一応補足しておきますと、ろくでなし(=碌)が海猫にやってることはほぼ全て「お客さん/他人」への「厚意」です。恋愛感情とかは一切ありませんです、ハイ。
彼はただただ思ったことを素直に伝えているだけ。海猫を励ましたのも、いま少し夜の底で傷ついているだけのお客様(=海猫)がやがて元気を取り戻して旅立てばいいと、それが出来る人だと、思ったから。海猫が少しずつペルチカに来る頻度が減った時も、彼は『ああ私の役割は終わったようですねぇ』とただただ微笑んでました。と同時に、迷ったり苦しんだりしつつひかりへと向かう海猫の邪魔にならないように、微笑みながら自ら進んで陰に沈みゆく選択をするような…そんな、ちょっと危うい感じを抱えた人、だったりします。
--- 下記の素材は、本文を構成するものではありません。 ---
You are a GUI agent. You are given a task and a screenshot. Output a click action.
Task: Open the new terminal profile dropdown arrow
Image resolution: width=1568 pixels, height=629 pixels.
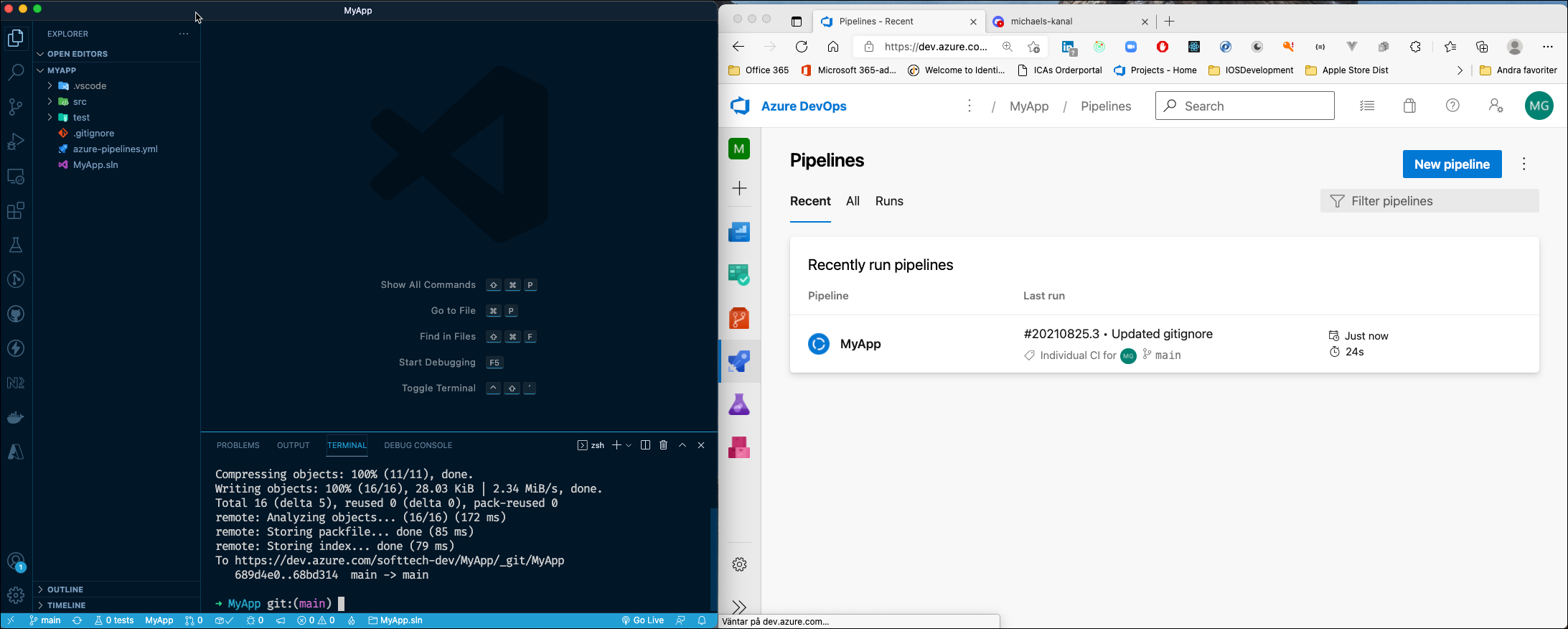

海猫は海猫で、恋愛感情…というよりは、急な別れで伝えられなかった礼を今度こそちゃんと伝えることに必死、という感じですね。進展するとしたら、言いたいことをきちんと伝えた後、じゃないかなぁ。頑張れ海猫にゃん。きみの気持ち、いつかちゃんと伝わるといいね。
と、まぁ。いつもいつもセッションに載せきれない妄想があふれてしまいまくりなへっぽこプレイヤーの戯言でした。このふたりはなんだかんだで書くことが山ほどあってたのしいです。
いつかどこかで狐森呪・海猫や船医武士・碌とお会いした際には、是非とも仲良くしてくださいませ…!
ここまでお付き合いいただき、ありがとうございました!
(20231008)
… …
封をしてきたはずの想い出が目を覚まし、私に囁くようになったのは……いつからだったのだろう。
ゲーム時代、初めて手に入れたギルドホールで乾杯をしていた時?
大災害直後、あのひとによく似た名前の女の子に出会った時?
巡り合わせを心の隅で期待しながら、南の島や廃都、異世界で冒険を重ねていた時?
人影があると告げられた東の果ての島で、仲間に手を取られひとり探索しに行くのを引き留められた時?
いや。
最初から封印なんて、してなかったのかもしれない。
心の奥の奥の奥底ではずっと、ずっと、
“君に会いたい”…ただそれだけをひたすらに、願っていたのかも…しれない。
──甘く冷たい夜の底。
切望していた面影がいま、私の名を呼ぶ。